Des open-space, nous en avons à FTV : des salles de rédactions regroupant parfois une trentaine, parfois une dizaine de bureaux, des espaces partagés au siège pour les RH ; des aménagements qui pour certains datent et devraient être revus, et qui pour d’autres sont flambants neufs (siège, Rouen etc.). Des open-space qui remplacent les bureaux quand les bâtiments sont réaménagés, ou quand des sites déménagent…
Avec la crise sanitaire, le modèle de l’open-space est critiqué. Remis en question.
Mais pas à FTV.
Non, à FTV, on fait de la sémantique.
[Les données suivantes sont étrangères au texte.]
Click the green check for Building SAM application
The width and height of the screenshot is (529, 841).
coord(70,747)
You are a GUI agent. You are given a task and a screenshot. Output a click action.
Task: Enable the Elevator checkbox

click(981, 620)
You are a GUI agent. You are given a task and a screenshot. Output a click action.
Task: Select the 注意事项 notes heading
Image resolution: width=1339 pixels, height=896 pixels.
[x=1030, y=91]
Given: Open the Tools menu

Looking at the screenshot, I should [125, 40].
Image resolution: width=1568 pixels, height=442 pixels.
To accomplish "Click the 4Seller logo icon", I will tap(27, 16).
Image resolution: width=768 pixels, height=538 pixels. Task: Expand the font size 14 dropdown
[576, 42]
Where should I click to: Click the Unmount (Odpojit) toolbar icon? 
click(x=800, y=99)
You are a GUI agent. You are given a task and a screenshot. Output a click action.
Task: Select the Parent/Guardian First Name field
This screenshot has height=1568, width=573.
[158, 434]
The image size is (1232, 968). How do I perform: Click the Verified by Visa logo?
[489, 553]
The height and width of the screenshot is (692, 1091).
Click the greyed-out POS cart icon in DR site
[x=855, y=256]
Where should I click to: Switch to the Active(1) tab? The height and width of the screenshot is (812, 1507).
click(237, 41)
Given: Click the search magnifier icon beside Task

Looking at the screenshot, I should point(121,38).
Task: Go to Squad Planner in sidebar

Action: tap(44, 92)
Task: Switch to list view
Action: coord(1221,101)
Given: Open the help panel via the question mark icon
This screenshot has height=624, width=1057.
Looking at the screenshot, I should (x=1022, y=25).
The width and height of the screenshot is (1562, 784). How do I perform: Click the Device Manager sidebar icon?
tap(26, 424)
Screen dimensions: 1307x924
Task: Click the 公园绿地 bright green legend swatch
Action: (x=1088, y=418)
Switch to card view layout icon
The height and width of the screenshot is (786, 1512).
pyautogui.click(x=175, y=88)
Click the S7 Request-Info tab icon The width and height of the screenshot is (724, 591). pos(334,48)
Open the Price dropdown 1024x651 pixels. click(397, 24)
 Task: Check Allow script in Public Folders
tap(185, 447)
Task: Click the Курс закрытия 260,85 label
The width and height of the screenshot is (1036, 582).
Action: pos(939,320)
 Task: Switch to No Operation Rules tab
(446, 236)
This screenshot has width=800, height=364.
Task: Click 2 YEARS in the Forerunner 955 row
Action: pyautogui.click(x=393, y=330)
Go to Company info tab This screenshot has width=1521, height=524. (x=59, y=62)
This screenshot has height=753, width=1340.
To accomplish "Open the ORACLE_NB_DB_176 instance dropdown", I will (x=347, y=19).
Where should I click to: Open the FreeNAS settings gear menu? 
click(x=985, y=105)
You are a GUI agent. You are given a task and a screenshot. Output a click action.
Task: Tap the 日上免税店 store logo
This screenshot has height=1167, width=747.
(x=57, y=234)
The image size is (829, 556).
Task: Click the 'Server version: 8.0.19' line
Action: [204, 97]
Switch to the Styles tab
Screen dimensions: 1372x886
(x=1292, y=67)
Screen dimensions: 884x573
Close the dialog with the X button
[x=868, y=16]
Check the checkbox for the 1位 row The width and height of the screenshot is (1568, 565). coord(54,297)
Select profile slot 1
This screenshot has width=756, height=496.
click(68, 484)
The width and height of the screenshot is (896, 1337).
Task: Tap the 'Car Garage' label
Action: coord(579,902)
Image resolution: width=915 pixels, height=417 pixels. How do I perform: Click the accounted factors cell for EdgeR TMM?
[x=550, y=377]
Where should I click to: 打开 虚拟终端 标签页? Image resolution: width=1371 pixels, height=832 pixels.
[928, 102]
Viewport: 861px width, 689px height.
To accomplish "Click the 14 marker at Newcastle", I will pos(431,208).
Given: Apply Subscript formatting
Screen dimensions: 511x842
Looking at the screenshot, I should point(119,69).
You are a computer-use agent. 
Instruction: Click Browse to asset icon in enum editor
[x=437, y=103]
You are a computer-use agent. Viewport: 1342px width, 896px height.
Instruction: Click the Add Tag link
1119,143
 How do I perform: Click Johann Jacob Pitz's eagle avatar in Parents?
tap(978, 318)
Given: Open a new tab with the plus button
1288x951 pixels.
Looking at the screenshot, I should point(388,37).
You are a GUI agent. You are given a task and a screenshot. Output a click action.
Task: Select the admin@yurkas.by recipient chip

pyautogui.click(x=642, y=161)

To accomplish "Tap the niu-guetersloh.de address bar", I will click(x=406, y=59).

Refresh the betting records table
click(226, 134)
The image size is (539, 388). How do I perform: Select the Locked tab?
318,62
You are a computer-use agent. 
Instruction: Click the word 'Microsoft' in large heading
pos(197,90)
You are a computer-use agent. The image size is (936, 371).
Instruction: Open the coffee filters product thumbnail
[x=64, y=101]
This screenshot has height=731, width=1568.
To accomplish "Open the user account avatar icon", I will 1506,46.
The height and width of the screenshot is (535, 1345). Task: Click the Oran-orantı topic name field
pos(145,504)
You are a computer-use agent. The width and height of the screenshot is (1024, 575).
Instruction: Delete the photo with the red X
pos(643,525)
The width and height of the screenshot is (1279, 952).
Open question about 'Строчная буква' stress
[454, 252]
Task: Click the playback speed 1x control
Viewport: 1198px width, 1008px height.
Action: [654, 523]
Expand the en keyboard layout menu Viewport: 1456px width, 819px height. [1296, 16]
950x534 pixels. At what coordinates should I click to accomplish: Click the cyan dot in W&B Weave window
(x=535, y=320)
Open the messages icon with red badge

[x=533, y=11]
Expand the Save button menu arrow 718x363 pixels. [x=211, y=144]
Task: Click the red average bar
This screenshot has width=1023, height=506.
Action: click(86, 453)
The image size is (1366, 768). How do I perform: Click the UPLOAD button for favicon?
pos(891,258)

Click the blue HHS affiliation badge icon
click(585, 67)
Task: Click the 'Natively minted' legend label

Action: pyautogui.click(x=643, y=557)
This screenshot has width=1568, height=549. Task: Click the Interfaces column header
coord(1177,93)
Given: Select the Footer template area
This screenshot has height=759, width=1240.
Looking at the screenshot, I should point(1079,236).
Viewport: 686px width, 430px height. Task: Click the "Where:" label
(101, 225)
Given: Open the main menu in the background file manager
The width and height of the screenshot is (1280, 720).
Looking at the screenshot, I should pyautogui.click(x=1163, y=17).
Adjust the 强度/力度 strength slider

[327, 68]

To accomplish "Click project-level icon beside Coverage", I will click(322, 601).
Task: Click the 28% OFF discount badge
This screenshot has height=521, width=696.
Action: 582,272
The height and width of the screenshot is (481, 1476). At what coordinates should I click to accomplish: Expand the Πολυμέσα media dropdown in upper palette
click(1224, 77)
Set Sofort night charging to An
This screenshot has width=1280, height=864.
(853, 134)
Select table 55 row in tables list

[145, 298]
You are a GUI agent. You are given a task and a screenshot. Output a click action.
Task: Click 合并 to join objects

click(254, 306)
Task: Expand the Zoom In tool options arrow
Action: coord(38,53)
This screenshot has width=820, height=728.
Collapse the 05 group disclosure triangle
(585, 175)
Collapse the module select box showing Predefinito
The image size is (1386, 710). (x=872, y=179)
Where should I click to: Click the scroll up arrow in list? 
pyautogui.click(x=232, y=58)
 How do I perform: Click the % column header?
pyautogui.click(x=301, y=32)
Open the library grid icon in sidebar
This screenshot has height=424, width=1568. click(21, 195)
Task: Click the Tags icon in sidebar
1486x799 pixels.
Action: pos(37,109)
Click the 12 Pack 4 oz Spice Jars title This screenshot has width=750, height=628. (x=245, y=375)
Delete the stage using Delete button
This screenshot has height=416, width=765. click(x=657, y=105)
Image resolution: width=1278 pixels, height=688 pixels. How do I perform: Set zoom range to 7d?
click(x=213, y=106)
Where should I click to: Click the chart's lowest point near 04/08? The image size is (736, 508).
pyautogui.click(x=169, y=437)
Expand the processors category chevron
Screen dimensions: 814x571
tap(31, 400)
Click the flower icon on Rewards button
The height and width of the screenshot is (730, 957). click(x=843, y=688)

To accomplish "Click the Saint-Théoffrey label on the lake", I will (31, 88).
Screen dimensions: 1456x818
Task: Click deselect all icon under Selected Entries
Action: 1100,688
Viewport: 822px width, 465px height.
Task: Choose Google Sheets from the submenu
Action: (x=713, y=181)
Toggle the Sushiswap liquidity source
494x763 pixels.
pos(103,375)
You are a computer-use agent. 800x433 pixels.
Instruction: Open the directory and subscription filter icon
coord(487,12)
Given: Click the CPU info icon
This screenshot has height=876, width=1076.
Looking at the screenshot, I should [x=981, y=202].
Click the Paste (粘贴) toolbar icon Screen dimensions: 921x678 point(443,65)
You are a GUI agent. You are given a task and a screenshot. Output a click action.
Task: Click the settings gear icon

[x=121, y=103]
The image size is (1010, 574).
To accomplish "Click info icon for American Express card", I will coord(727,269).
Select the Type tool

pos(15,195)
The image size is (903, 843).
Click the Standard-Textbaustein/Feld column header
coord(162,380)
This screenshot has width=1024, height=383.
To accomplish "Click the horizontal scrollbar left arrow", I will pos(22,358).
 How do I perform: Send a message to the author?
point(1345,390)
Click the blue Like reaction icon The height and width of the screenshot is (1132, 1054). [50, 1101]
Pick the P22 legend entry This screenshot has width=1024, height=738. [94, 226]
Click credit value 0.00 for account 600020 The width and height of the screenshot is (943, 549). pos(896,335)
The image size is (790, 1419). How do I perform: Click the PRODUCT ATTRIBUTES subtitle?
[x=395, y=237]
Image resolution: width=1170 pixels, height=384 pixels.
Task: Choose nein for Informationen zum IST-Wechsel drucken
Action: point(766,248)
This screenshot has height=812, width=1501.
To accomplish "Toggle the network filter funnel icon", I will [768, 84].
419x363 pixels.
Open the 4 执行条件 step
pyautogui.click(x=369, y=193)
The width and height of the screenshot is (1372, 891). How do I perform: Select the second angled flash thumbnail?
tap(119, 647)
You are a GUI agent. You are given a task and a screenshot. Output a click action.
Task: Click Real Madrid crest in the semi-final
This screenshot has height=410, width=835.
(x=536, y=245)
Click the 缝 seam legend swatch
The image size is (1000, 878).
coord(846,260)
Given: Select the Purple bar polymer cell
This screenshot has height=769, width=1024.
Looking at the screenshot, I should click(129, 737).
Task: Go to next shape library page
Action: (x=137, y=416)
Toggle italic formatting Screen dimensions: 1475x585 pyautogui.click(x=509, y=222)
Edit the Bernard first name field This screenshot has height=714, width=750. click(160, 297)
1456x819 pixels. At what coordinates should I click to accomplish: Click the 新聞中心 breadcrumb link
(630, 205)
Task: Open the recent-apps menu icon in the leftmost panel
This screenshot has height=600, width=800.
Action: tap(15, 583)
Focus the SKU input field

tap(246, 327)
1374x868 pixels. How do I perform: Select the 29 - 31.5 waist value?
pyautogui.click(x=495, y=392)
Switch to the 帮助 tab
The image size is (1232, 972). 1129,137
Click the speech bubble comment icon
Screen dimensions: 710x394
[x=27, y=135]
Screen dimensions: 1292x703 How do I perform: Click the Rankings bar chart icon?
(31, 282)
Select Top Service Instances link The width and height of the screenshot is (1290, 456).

Il n’y a pas d’open-space à France Télévisions, il n’y a que des espaces partagés ! Et, au passage, on nie la réalité : pas plus de 12 postes de travail dans un espace partagé, avec des zones de confidentialité et des zones de communication à disposition des salariés – nous dit-on. 12 postes de travail pour beaucoup plus de salariés que cela, puisque tous ne sont pas présents en même temps.
On ne va quand même pas attribuer des bureaux à des absents !
Et tant pis si le nomadisme au bureau engendre du mal être. Et on a décrété que les salles de rédaction, notamment, sont des espaces « nomades ».
On ? La direction. Pas les journalistes, qui ne sont même pas consultés.
Dans les nouveaux sites, 7 bureaux pour 10 personnes… le « flex office » qui libère de la place pour d’autres aménagements… salles de réunion, bulles pour téléphoner… Ce qu’on pourrait très bien faire à son poste de travail si celui-ci est correctement aménagé, par ailleurs…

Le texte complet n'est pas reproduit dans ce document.